Rough Beast

Rough Beast
Grifo Mecanico - Diego Mazzeo

Monday, March 25, 2013

Predictive Analytics

"Bayes theorem predicts that Bayesians will win." Nate Silver

 Lingering emotions about free will and volition disappear with any growing understanding of predictive analytics. As more and more of the behaviors (and proxies or precursors for behaviors) appear as continuously collected personal data, the ability to quantify the self (the I in "I believe") gets off-loaded to cognitive means in the environment. As more and more data is indirect (moving to direct) metrics for modes of action:
1) It becomes harder and harder to surprise 'the predictor'
2) it becomes more and more costly to miss collectiing the best data.
3) it becomes easier and easier to indirectly and directly demand/suggest next steps.

The question: is the range of response of a Tachikoma predictable within error bars and if not, why not?
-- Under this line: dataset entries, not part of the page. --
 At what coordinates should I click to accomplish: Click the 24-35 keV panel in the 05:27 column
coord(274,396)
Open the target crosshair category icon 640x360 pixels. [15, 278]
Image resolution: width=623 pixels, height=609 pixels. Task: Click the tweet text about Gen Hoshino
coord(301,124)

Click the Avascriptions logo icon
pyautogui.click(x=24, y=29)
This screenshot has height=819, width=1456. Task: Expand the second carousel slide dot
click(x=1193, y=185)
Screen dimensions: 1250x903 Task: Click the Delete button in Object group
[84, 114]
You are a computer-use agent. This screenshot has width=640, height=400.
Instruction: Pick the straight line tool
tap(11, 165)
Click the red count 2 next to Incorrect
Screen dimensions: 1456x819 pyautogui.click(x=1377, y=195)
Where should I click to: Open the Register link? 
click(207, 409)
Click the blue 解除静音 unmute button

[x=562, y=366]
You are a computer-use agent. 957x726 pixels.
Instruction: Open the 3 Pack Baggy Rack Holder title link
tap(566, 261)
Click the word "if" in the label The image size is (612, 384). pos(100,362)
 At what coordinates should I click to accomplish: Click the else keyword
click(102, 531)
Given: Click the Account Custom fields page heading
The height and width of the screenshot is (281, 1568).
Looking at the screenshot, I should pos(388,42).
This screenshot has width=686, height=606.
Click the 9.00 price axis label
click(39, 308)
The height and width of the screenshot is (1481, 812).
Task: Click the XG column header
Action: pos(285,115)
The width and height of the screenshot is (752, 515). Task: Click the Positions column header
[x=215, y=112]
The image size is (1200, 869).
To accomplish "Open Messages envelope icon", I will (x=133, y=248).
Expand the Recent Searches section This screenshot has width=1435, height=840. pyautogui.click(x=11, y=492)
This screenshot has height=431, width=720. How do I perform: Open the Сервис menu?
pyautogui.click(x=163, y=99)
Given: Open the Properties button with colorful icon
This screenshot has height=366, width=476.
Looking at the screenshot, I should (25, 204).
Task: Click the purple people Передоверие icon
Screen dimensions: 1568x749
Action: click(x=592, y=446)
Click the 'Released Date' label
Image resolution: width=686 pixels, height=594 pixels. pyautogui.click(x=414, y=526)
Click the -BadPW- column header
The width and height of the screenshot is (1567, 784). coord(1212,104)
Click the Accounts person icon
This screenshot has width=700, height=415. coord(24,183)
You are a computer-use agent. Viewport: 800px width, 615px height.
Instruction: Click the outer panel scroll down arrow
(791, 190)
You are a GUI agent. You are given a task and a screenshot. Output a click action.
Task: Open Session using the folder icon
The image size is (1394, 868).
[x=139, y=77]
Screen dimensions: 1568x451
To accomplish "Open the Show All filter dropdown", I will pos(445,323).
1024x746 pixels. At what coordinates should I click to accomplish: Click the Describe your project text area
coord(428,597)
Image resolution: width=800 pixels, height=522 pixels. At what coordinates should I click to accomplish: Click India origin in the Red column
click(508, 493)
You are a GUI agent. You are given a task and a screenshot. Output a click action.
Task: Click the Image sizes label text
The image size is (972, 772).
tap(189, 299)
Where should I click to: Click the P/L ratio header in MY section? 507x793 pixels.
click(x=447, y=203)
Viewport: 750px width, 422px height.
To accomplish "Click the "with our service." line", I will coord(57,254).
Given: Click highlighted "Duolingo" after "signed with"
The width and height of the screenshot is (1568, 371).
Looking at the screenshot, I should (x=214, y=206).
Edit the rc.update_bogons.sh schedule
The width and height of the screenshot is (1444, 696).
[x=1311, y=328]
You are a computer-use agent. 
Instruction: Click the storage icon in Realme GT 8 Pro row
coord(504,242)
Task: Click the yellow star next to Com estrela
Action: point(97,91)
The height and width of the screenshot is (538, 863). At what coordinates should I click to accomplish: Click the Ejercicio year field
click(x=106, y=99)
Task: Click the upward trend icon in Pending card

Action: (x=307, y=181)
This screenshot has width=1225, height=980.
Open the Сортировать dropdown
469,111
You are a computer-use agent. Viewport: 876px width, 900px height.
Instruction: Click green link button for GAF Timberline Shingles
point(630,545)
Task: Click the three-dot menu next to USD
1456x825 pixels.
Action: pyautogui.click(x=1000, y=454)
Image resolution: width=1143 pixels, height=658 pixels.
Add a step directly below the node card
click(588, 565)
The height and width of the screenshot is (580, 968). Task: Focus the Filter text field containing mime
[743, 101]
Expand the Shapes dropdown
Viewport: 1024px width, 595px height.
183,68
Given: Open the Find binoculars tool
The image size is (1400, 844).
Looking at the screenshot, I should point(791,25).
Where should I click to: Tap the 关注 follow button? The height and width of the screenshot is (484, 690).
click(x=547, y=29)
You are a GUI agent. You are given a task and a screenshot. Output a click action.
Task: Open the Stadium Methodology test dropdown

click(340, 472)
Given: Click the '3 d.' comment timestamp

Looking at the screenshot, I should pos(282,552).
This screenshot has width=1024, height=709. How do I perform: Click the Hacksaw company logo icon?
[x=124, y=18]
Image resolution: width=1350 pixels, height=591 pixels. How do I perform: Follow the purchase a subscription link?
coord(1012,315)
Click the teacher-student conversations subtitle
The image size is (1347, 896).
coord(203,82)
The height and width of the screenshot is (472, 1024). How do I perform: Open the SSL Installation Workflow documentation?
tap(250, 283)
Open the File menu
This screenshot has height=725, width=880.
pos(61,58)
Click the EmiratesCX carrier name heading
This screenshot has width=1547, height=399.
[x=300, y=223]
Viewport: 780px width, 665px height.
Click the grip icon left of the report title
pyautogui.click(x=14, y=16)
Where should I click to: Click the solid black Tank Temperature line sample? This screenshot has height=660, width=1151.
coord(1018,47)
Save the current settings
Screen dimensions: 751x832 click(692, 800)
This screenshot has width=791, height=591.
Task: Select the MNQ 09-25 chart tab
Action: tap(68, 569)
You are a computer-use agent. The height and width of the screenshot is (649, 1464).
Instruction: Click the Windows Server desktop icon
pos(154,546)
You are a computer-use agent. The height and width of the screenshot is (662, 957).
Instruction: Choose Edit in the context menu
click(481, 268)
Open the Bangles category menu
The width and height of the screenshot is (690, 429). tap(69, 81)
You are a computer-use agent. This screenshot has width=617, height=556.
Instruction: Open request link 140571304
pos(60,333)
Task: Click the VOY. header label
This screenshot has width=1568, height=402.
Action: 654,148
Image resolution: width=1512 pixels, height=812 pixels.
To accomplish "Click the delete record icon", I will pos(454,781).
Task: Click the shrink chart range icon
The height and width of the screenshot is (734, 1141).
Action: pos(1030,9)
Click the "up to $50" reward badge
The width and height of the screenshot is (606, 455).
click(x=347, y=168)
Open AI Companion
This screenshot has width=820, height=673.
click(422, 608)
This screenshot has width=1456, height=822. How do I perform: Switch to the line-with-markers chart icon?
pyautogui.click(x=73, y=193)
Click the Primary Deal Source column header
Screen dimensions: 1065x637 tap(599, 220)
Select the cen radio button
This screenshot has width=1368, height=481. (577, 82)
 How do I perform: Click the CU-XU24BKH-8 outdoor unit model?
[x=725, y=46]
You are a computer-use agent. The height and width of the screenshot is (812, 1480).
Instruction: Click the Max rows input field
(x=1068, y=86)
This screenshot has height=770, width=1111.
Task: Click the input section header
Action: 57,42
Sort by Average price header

Could the input stream (percept) run on a lab bench AI (an AI-head in a vat) produce like response? The simulation is highly dependent on initial conditions. But in a robust multi-player, massively parallel simulation what surprises are likely? That is, would the final act of the Tachikoma horde bringing down the satellite which has the download/synch occur in some, none or most forward looking simulations.
Also, in Dan Dennett's modified, limited free will -- does the Tachikoma horde have this kind of limited free will? That is, can I share my rendition of cause/effect with others and multiplex the results (recommendations) to synthesize a collective will to (strictly limited, highly constrained) power?

We cannot predict all outcomes but can we predict the behaviors that result from group action and hence the narrow range of plausible outcomes?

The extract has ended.